**Supplied data**

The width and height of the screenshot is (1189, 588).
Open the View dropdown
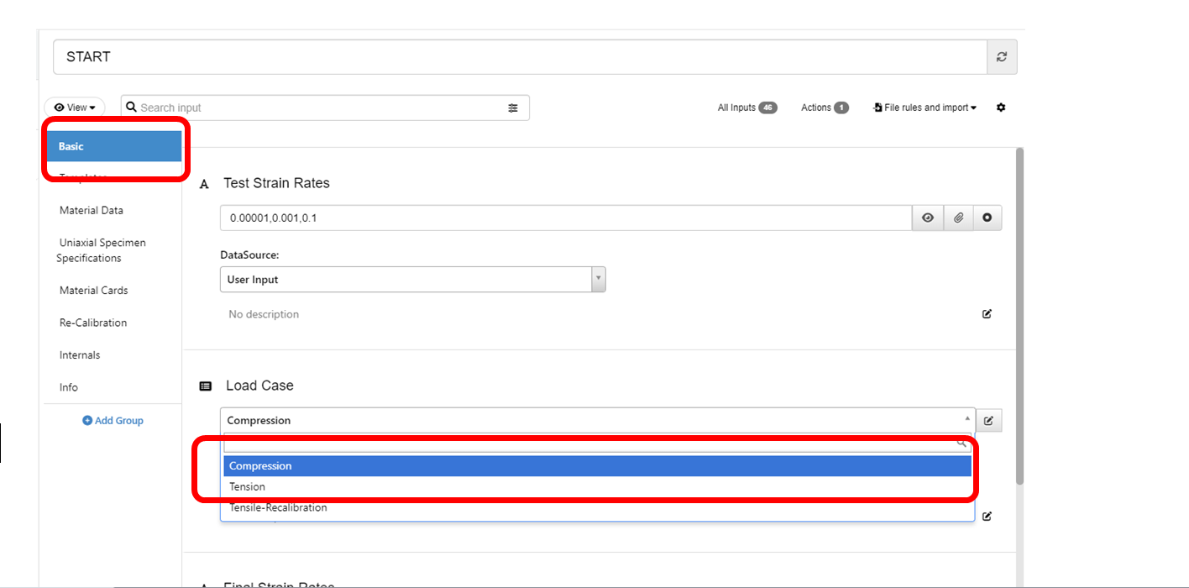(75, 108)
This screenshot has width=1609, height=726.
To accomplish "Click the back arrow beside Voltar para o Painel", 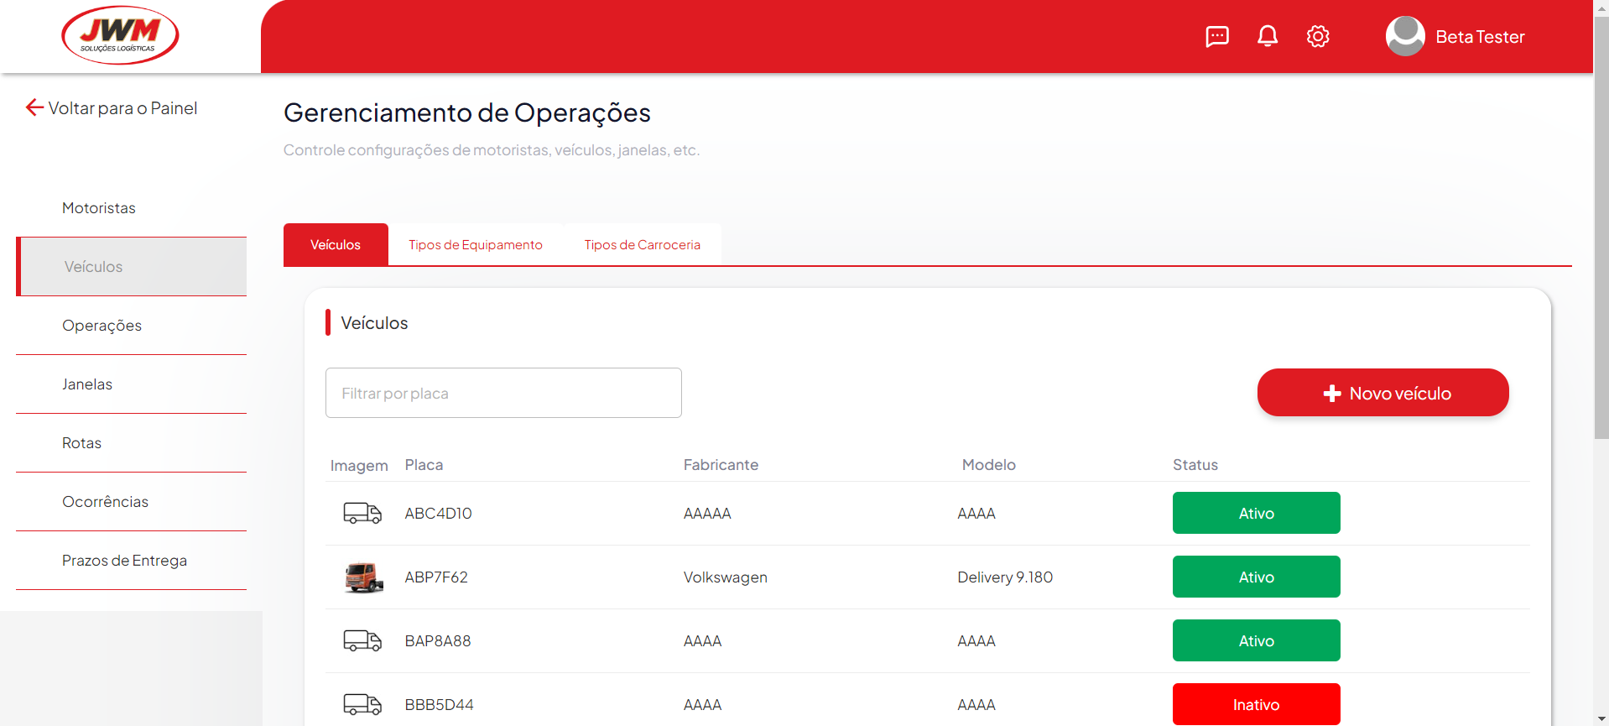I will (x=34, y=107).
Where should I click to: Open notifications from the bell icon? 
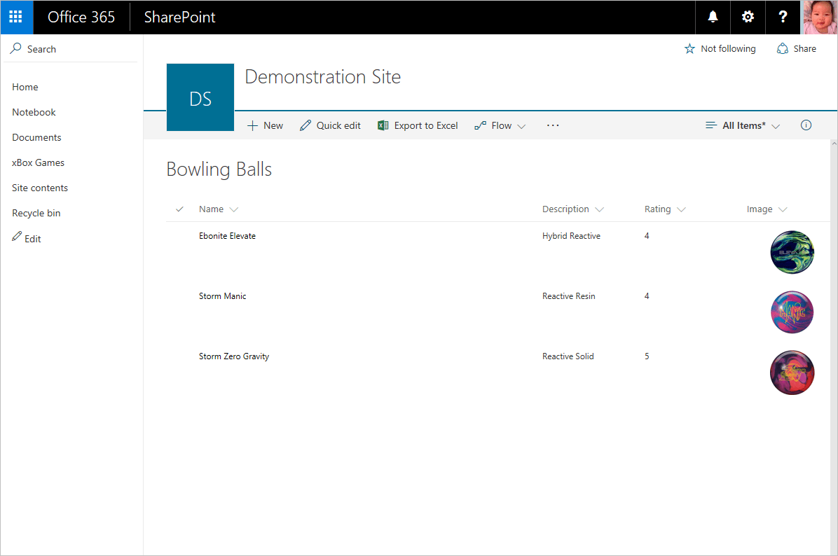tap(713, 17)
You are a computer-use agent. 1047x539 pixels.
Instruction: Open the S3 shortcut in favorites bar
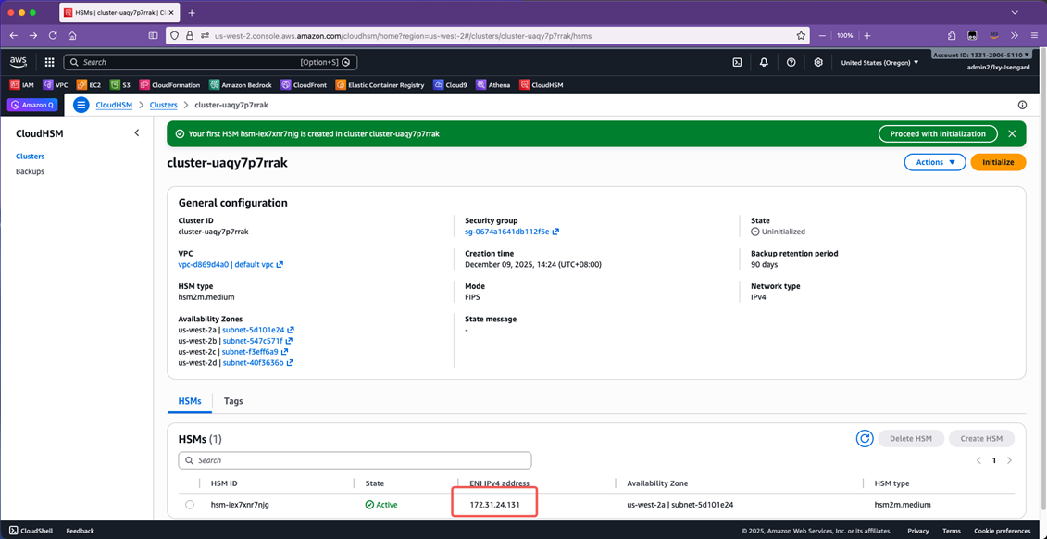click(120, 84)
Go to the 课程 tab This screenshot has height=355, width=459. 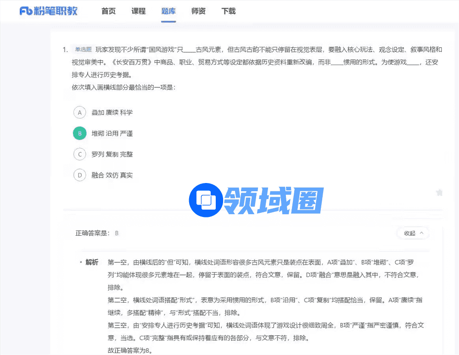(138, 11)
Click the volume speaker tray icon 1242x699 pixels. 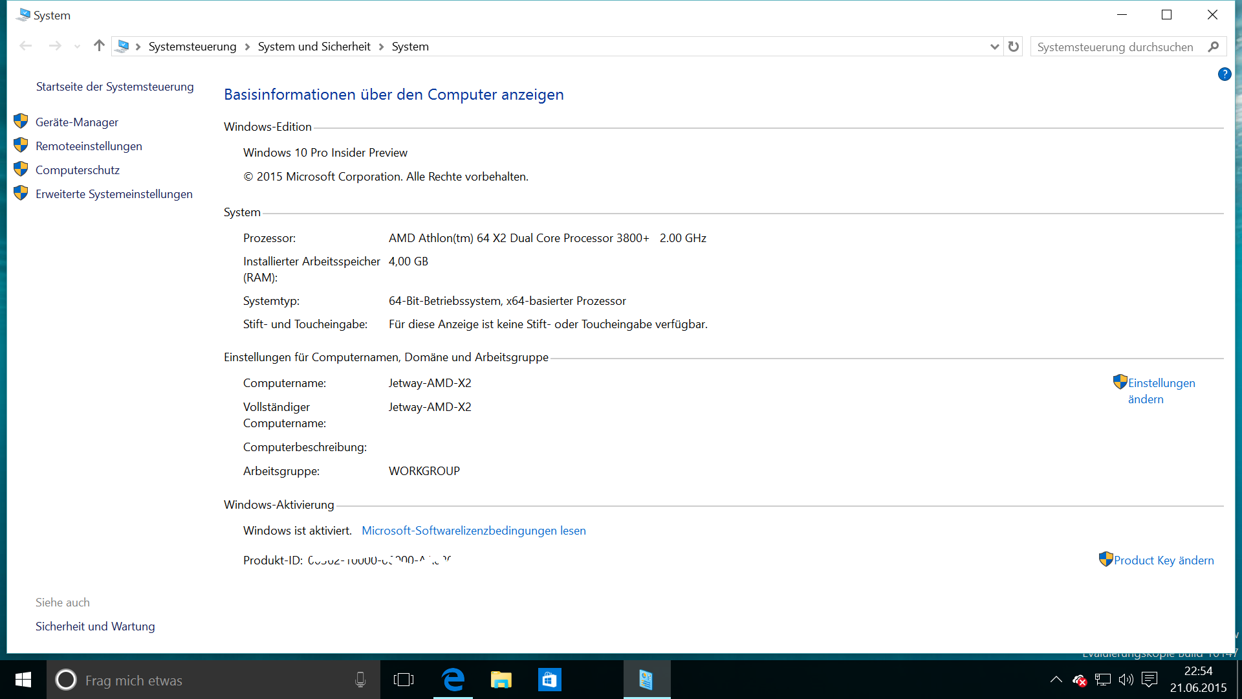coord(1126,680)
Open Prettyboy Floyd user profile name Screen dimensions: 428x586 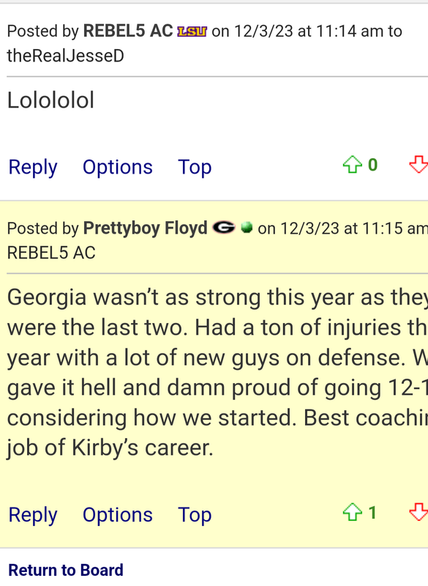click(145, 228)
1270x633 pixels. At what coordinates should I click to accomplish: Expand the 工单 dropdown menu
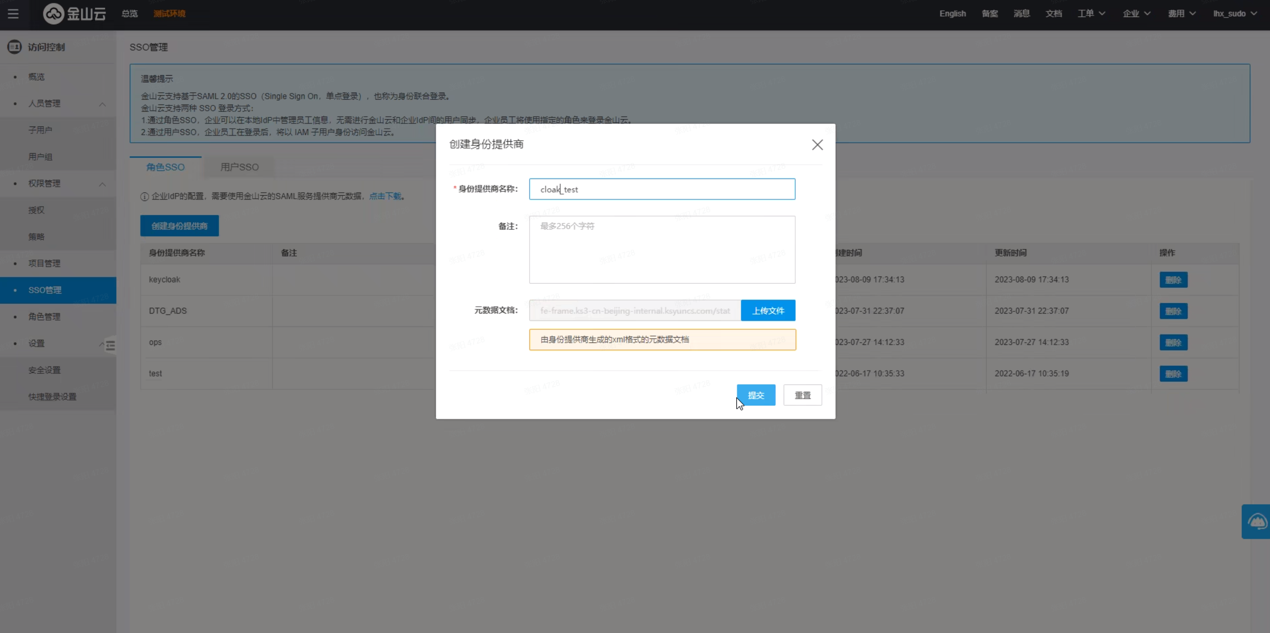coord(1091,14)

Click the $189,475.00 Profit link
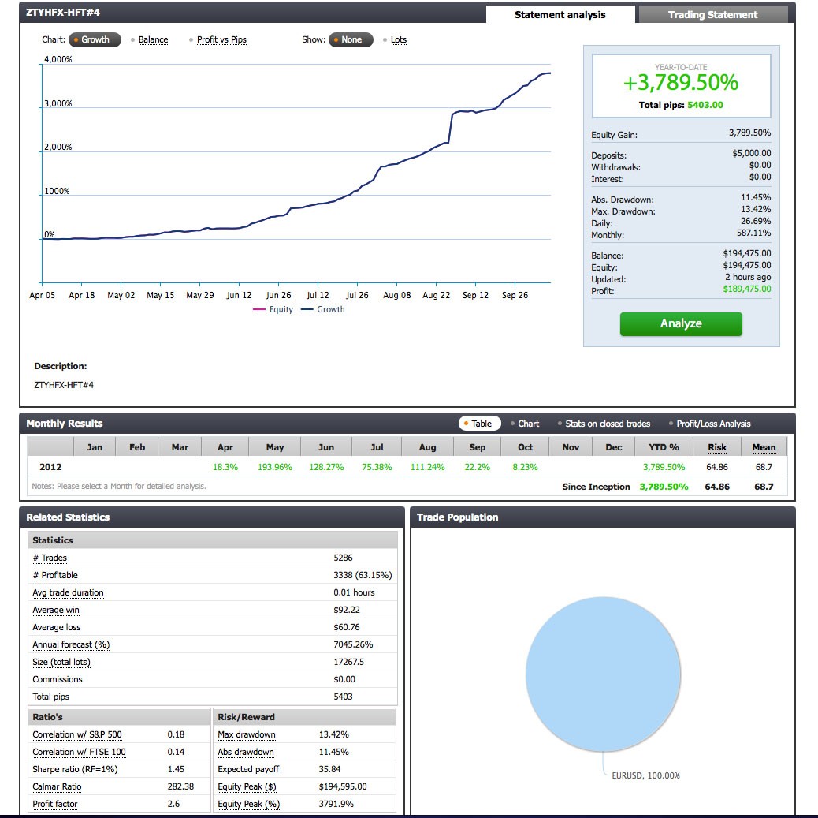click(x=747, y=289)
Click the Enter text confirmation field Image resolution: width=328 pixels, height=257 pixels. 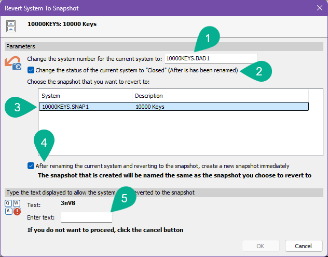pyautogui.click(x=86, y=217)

**Problem to solve**
Reproduce the rows above verbatim, from the line containing "1270x633 pixels. At" up to and including the line containing "click(x=747, y=289)". Leave the pictures out of your answer.

**Complete output**
1270x633 pixels. At what coordinates should I click to accomplish: Expand the 工单 dropdown menu
coord(1091,14)

Click the $189,475.00 Profit link
click(x=747, y=289)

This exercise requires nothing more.